Work required. Format every one of the rows below as a numbered list, leaving out any blank lines.

-- START OF Listed records --

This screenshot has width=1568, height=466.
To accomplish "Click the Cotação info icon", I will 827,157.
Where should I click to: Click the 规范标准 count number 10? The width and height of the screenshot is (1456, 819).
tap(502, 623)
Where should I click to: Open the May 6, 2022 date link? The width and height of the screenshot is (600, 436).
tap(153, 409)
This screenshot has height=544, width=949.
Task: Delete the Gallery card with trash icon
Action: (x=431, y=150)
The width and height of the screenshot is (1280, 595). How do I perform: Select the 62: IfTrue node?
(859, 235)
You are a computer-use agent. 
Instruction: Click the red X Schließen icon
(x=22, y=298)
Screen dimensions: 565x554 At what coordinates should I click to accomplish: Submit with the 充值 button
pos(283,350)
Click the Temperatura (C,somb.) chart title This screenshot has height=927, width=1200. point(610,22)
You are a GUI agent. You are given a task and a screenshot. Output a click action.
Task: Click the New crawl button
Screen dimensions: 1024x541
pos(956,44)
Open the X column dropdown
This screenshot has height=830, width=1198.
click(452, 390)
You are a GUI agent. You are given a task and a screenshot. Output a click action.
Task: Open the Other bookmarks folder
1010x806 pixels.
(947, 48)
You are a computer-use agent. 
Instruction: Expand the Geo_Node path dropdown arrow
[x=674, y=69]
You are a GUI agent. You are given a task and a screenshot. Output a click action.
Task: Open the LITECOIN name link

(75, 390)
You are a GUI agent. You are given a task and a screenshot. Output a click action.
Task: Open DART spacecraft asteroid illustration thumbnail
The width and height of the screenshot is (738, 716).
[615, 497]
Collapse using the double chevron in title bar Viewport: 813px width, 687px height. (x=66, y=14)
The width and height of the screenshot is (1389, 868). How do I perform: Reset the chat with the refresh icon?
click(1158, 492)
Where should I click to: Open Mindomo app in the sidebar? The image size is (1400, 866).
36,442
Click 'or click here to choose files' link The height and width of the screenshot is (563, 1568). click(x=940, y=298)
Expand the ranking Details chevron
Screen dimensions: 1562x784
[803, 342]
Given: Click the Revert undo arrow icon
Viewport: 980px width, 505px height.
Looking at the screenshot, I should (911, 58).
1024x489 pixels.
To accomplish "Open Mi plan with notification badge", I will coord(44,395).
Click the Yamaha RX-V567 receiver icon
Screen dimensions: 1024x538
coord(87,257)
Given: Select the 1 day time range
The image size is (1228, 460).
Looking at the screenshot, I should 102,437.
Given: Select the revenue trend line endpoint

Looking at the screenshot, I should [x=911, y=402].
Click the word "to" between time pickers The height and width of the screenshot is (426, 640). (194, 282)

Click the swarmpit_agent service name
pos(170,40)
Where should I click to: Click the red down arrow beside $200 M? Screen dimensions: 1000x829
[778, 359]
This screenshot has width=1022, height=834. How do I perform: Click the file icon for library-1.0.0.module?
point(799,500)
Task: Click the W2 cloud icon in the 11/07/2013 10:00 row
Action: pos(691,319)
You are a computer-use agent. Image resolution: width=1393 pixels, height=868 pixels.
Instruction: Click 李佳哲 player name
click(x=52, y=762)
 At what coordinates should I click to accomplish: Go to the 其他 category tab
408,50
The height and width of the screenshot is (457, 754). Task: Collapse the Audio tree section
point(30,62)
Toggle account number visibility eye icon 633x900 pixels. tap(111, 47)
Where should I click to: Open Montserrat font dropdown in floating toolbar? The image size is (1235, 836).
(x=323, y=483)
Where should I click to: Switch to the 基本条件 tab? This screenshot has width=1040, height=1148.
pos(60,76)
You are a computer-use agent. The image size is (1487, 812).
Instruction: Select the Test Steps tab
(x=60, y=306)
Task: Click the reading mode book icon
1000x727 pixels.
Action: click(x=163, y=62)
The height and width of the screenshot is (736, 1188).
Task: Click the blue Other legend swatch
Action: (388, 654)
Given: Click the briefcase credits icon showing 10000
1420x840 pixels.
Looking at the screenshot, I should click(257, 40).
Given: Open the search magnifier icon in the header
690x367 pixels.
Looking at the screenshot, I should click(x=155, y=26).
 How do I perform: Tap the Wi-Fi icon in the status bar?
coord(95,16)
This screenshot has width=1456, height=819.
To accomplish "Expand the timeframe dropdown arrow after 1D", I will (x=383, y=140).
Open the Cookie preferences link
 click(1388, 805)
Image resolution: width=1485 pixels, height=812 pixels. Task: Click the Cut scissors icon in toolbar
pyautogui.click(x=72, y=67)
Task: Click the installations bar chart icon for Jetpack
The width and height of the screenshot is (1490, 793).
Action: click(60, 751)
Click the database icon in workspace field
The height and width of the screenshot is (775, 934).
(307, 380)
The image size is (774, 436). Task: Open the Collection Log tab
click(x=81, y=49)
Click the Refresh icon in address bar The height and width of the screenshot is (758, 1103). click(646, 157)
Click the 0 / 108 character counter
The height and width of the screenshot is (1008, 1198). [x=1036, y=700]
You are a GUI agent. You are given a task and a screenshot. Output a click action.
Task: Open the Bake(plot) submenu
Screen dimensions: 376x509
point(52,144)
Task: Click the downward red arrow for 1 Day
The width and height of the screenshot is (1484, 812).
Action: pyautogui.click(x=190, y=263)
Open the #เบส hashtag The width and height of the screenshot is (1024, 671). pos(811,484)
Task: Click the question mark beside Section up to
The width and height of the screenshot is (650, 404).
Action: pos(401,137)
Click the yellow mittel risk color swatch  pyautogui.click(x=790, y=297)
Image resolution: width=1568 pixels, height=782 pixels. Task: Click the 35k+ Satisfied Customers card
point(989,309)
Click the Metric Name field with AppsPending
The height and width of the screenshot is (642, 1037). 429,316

-- END OF Listed records --

Task response.
1. This screenshot has width=1568, height=466.
2. To accomplish "Click the Cotação info icon", I will 827,157.
3. Where should I click to: Click the 规范标准 count number 10? The width and height of the screenshot is (1456, 819).
4. tap(502, 623)
5. Where should I click to: Open the May 6, 2022 date link? The width and height of the screenshot is (600, 436).
6. tap(153, 409)
7. This screenshot has height=544, width=949.
8. Task: Delete the Gallery card with trash icon
9. Action: (x=431, y=150)
10. The width and height of the screenshot is (1280, 595). How do I perform: Select the 62: IfTrue node?
11. (859, 235)
12. You are a computer-use agent. 
13. Instruction: Click the red X Schließen icon
14. (x=22, y=298)
15. Screen dimensions: 565x554 At what coordinates should I click to accomplish: Submit with the 充值 button
16. pos(283,350)
17. Click the Temperatura (C,somb.) chart title This screenshot has height=927, width=1200. point(610,22)
18. You are a GUI agent. You are given a task and a screenshot. Output a click action.
19. Task: Click the New crawl button
20. Screen dimensions: 1024x541
21. pos(956,44)
22. Open the X column dropdown
23. This screenshot has height=830, width=1198.
24. click(452, 390)
25. You are a GUI agent. You are given a task and a screenshot. Output a click action.
26. Task: Open the Other bookmarks folder
27. 1010x806 pixels.
28. (947, 48)
29. You are a computer-use agent. 
30. Instruction: Expand the Geo_Node path dropdown arrow
31. [x=674, y=69]
32. You are a GUI agent. You are given a task and a screenshot. Output a click action.
33. Task: Open the LITECOIN name link
34. (75, 390)
35. You are a GUI agent. You are given a task and a screenshot. Output a click action.
36. Task: Open DART spacecraft asteroid illustration thumbnail
37. The width and height of the screenshot is (738, 716).
38. [615, 497]
39. Collapse using the double chevron in title bar Viewport: 813px width, 687px height. (x=66, y=14)
40. The width and height of the screenshot is (1389, 868). How do I perform: Reset the chat with the refresh icon?
41. click(1158, 492)
42. Where should I click to: Open Mindomo app in the sidebar? The image size is (1400, 866).
43. 36,442
44. Click 'or click here to choose files' link The height and width of the screenshot is (563, 1568). click(x=940, y=298)
45. Expand the ranking Details chevron
46. Screen dimensions: 1562x784
47. [803, 342]
48. Given: Click the Revert undo arrow icon
49. Viewport: 980px width, 505px height.
50. Looking at the screenshot, I should (911, 58).
51. 1024x489 pixels.
52. To accomplish "Open Mi plan with notification badge", I will coord(44,395).
53. Click the Yamaha RX-V567 receiver icon
54. Screen dimensions: 1024x538
55. coord(87,257)
56. Given: Select the 1 day time range
57. The image size is (1228, 460).
58. Looking at the screenshot, I should 102,437.
59. Given: Select the revenue trend line endpoint
60. Looking at the screenshot, I should [x=911, y=402].
61. Click the word "to" between time pickers The height and width of the screenshot is (426, 640). (194, 282)
62. Click the swarmpit_agent service name
63. pos(170,40)
64. Where should I click to: Click the red down arrow beside $200 M? Screen dimensions: 1000x829
65. [778, 359]
66. This screenshot has width=1022, height=834. How do I perform: Click the file icon for library-1.0.0.module?
67. point(799,500)
68. Task: Click the W2 cloud icon in the 11/07/2013 10:00 row
69. Action: pos(691,319)
70. You are a computer-use agent. Image resolution: width=1393 pixels, height=868 pixels.
71. Instruction: Click 李佳哲 player name
72. click(x=52, y=762)
73.  At what coordinates should I click to accomplish: Go to the 其他 category tab
74. 408,50
75. The height and width of the screenshot is (457, 754). Task: Collapse the Audio tree section
76. point(30,62)
77. Toggle account number visibility eye icon 633x900 pixels. tap(111, 47)
78. Where should I click to: Open Montserrat font dropdown in floating toolbar? The image size is (1235, 836).
79. (x=323, y=483)
80. Where should I click to: Switch to the 基本条件 tab? This screenshot has width=1040, height=1148.
81. pos(60,76)
82. You are a computer-use agent. The image size is (1487, 812).
83. Instruction: Select the Test Steps tab
84. (x=60, y=306)
85. Task: Click the reading mode book icon
86. 1000x727 pixels.
87. Action: click(x=163, y=62)
88. The height and width of the screenshot is (736, 1188).
89. Task: Click the blue Other legend swatch
90. Action: (388, 654)
91. Given: Click the briefcase credits icon showing 10000
92. 1420x840 pixels.
93. Looking at the screenshot, I should click(257, 40).
94. Given: Open the search magnifier icon in the header
95. 690x367 pixels.
96. Looking at the screenshot, I should click(x=155, y=26).
97.  How do I perform: Tap the Wi-Fi icon in the status bar?
98. coord(95,16)
99. This screenshot has width=1456, height=819.
100. To accomplish "Expand the timeframe dropdown arrow after 1D", I will (x=383, y=140).
101. Open the Cookie preferences link
102.  click(1388, 805)
103. Image resolution: width=1485 pixels, height=812 pixels. Task: Click the Cut scissors icon in toolbar
104. pyautogui.click(x=72, y=67)
105. Task: Click the installations bar chart icon for Jetpack
106. The width and height of the screenshot is (1490, 793).
107. Action: click(60, 751)
108. Click the database icon in workspace field
109. The height and width of the screenshot is (775, 934).
110. (307, 380)
111. The image size is (774, 436). Task: Open the Collection Log tab
112. click(x=81, y=49)
113. Click the Refresh icon in address bar The height and width of the screenshot is (758, 1103). click(646, 157)
114. Click the 0 / 108 character counter
115. The height and width of the screenshot is (1008, 1198). [x=1036, y=700]
116. You are a GUI agent. You are given a task and a screenshot. Output a click action.
117. Task: Open the Bake(plot) submenu
118. Screen dimensions: 376x509
119. point(52,144)
120. Task: Click the downward red arrow for 1 Day
121. The width and height of the screenshot is (1484, 812).
122. Action: pyautogui.click(x=190, y=263)
123. Open the #เบส hashtag The width and height of the screenshot is (1024, 671). pos(811,484)
124. Task: Click the question mark beside Section up to
125. The width and height of the screenshot is (650, 404).
126. Action: pos(401,137)
127. Click the yellow mittel risk color swatch  pyautogui.click(x=790, y=297)
128. Image resolution: width=1568 pixels, height=782 pixels. Task: Click the 35k+ Satisfied Customers card
129. point(989,309)
130. Click the Metric Name field with AppsPending
131. The height and width of the screenshot is (642, 1037). 429,316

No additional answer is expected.